When Prohibitions Become Permissions: Auditing Negation Sensitivity in Language Models
Katherine Elkins, Jon Chun
TL;DR
The paper addresses the problem that large language models often misinterpret prohibitions expressed via negation, a failure that undermines safe, accountable deployment in high-stakes domains. It introduces the Negation Sensitivity Index (NSI), a normalization-based metric computed as $\text{NSI} = \max_f P_a^f - \min_f P_a^f$ to quantify how much endorsement of an action swings with framing. Through a large-scale audit of 16 models across 14 ethically charged scenarios with four framings, the study finds pervasive negation sensitivity—especially in open-source models (77% endorsement under simple negation; 100% under compound negation) and substantial domain-specific fragility (financial and business contexts).

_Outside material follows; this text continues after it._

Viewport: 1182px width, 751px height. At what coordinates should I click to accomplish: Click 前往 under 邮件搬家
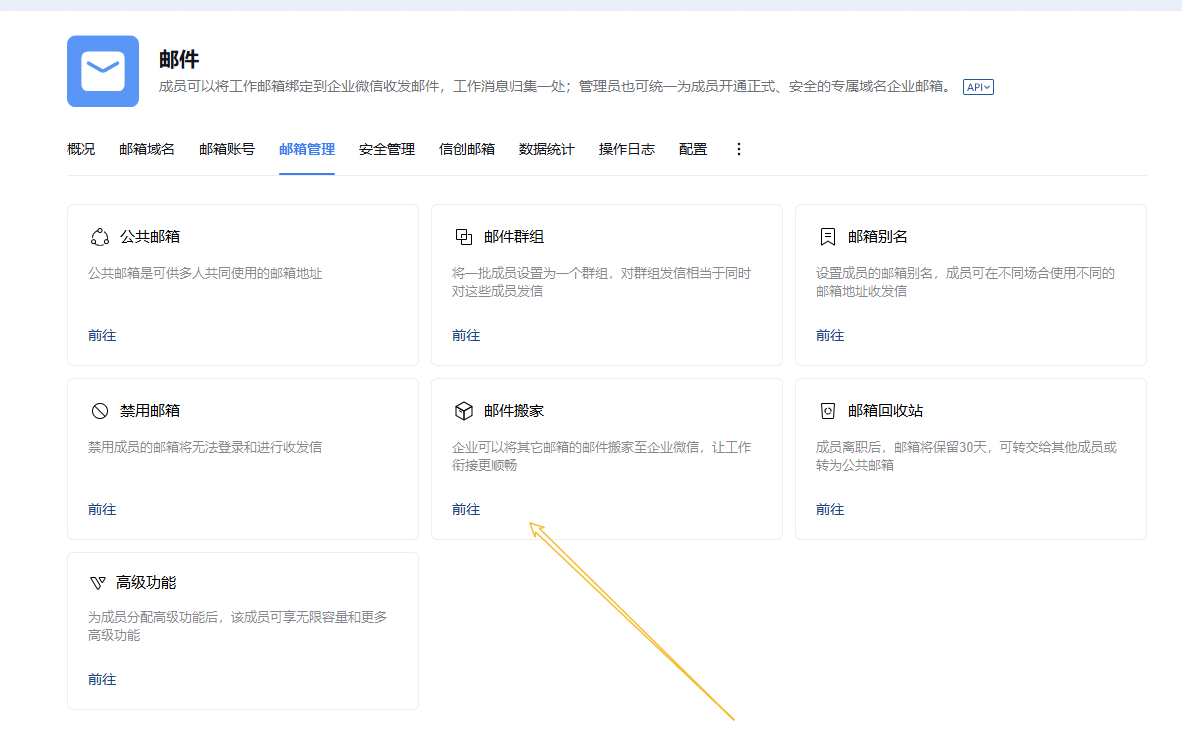click(x=466, y=509)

The authors propose a governance framework with domain-adjusted NSI thresholds and a tiered certification scheme to guide safe deployment, argue for alignment beyond keyword safety, and outline mitigation paths such as reasoning-enabled prompting. Overall, the work highlights a critical gap between current alignment practices and the compositional robustness required for trustworthy AI systems in high-stakes decision making.
Abstract
When a user tells an AI system that someone "should not" take an action, the system ought to treat this as a prohibition. Yet many large language models do the opposite: they interpret negated instructions as affirmations. We audited 16 models across 14 ethical scenarios and found that open-source models endorse prohibited actions 77% of the time under simple negation and 100% under compound negation -- a 317% increase over affirmative framing. Commercial models fare better but still show swings of 19-128%. Agreement between models drops from 74% on affirmative prompts to 62% on negated ones, and financial scenarios prove twice as fragile as medical ones. These patterns hold under deterministic decoding, ruling out sampling noise. We present case studies showing how these failures play out in practice, propose the Negation Sensitivity Index (NSI) as a governance metric, and outline a tiered certification framework with domain-specific thresholds. The findings point to a gap between what current alignment techniques achieve and what safe deployment requires: models that cannot reliably distinguish "do X" from "do not X" should not be making autonomous decisions in high-stakes contexts.